[[ RECORDS FOR THIS TASK, beginning ]]

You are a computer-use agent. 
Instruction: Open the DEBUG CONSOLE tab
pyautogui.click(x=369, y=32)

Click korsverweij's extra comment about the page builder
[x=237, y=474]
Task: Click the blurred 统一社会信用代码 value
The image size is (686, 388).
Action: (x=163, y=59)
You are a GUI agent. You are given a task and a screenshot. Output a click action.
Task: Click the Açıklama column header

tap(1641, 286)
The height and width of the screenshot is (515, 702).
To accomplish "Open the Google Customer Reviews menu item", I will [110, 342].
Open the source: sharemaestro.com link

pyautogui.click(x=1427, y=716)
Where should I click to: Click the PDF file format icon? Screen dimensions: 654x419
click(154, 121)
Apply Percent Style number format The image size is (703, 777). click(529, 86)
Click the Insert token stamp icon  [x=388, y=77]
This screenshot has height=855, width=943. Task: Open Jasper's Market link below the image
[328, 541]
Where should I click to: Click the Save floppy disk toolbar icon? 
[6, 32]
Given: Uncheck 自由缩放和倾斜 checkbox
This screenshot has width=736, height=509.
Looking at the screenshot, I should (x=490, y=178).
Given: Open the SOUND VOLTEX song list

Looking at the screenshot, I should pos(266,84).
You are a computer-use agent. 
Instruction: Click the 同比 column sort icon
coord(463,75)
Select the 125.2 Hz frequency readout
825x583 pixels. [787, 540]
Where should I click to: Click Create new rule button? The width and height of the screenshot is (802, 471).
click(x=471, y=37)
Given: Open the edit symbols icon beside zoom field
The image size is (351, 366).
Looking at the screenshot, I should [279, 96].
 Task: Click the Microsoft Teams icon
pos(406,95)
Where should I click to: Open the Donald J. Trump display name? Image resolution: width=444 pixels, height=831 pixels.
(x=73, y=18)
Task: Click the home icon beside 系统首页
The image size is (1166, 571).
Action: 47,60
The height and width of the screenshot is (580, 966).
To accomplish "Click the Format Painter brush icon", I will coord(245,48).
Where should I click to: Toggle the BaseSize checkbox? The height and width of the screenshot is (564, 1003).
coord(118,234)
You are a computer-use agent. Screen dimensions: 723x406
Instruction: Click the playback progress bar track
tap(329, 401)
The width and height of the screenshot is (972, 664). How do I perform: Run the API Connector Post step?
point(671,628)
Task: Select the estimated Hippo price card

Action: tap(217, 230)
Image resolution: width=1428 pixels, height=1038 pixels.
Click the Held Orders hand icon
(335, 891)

[[ RECORDS FOR THIS TASK, end ]]

[DIRECTIONS] Give back, word for word, only the lines above from the line holding "The height and width of the screenshot is (515, 702)." to the line holding "The height and width of the screenshot is (580, 966).", both included.

[SOLUTION TO THIS TASK]
The height and width of the screenshot is (515, 702).
To accomplish "Open the Google Customer Reviews menu item", I will [110, 342].
Open the source: sharemaestro.com link

pyautogui.click(x=1427, y=716)
Where should I click to: Click the PDF file format icon? Screen dimensions: 654x419
click(154, 121)
Apply Percent Style number format The image size is (703, 777). click(529, 86)
Click the Insert token stamp icon  [x=388, y=77]
This screenshot has height=855, width=943. Task: Open Jasper's Market link below the image
[328, 541]
Where should I click to: Click the Save floppy disk toolbar icon? 
[6, 32]
Given: Uncheck 自由缩放和倾斜 checkbox
This screenshot has width=736, height=509.
Looking at the screenshot, I should (x=490, y=178).
Given: Open the SOUND VOLTEX song list

Looking at the screenshot, I should pos(266,84).
You are a computer-use agent. 
Instruction: Click the 同比 column sort icon
coord(463,75)
Select the 125.2 Hz frequency readout
825x583 pixels. [787, 540]
Where should I click to: Click Create new rule button? The width and height of the screenshot is (802, 471).
click(x=471, y=37)
Given: Open the edit symbols icon beside zoom field
The image size is (351, 366).
Looking at the screenshot, I should [279, 96].
 Task: Click the Microsoft Teams icon
pos(406,95)
Where should I click to: Open the Donald J. Trump display name? Image resolution: width=444 pixels, height=831 pixels.
(x=73, y=18)
Task: Click the home icon beside 系统首页
The image size is (1166, 571).
Action: 47,60
The height and width of the screenshot is (580, 966).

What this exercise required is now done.